Responsible parties – those individuals who, alone or in conjunction with others, determine the purpose of and means for processing personal information – are required by the POPI Act to ensure compliance with the conditions for lawful processing of personal information, and the measures that give effect to these conditions.

The Protection of Personal Information Act requires accountability for any processing of personal information. Heads of public bodies, CEO’s of private bodies and the business leaders identified as “responsible parties” who control the purpose and means for processing information are required to ensure compliance with the conditions of lawfully processing personal information set out in the Act.

Business leaders and responsible parties who fail to fulfil their obligations defined in this Act may be charged personally with a criminal offence and face civil claims for damages.

It is the responsibility of the “Responsible Parties” identified by the CEO and listed in the PAIA to ensure that personal information is processed lawfully and in a reasonable manner that does not infringe the constitutional rights of individuals to privacy.

SEMINAR OBJECTIVES

Participants will gain a general understanding of the legal obligations placed on “Responsible Parties”. On completion of this seminar, participants will be able to:

  • Articulate the requirements of the Protection of Personal Information Act
  • Demonstrate an understanding of the conditions for the lawful processing of personal information
  • Describe the role, responsibilities and legal obligations of the responsible parties.
  • Describe the roles and the responsibilities of the other parties concerned about the processing of personal information
  • Identify the effort required to meet the requirements of the Protection of Personal Information Act and to fulfil the conditions for lawful processing personal information contained therein.

 

SEMINAR OUTLINE

Participants will learn through discussion and practical examples how to address the obligations placed on responsible parties by the Protection of Personal Information Act.

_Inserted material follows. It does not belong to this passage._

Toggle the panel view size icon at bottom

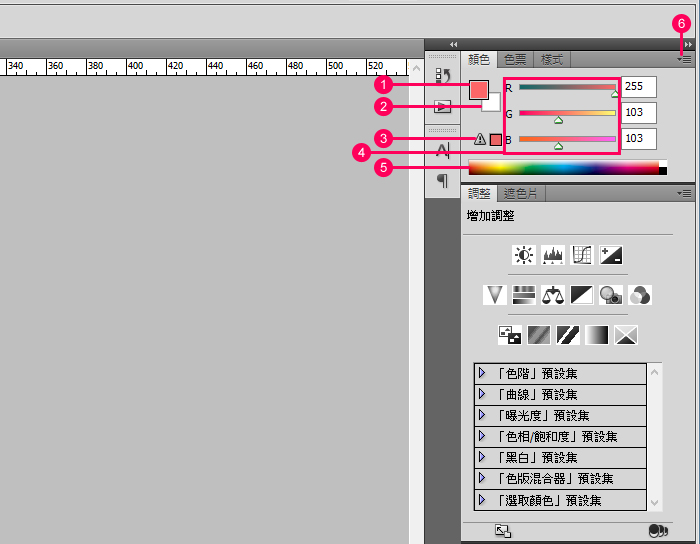coord(503,531)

This seminar includes topics about:

  • Recording details about Responsible Parties in the PAIA Manual
  • The duties of the Responsible Party
  • Implications of the Companies Act 2008
  • How to differentiate between personal and other data
  • The preparations required prior to updating the PAIA information manual about the processing of personal information
  • Mitigating risks
  • Documentation to be prepared prior to the processing of personal information
  • Processing details to be maintained in the PAIA manual
  • Communicating with data subjects
  • Implications of the conditions for lawful processing of personal information for business activities
  • Controlling the activities of Operators
  • Prior authorisation
  • Working with the Information Regulator
  • Working with the Information Officer
  • The role of Risk Management and Compliance
  • Trans-border exchanges of personal data
  • Consequences of failing to comply
  • Challenges – collection, profiling, cross-marketing, unstructured data, third party processing, secondary use
  • Case studies from industry – local and international
  • An Action Plan to fulfil the obligations of Responsible Parties.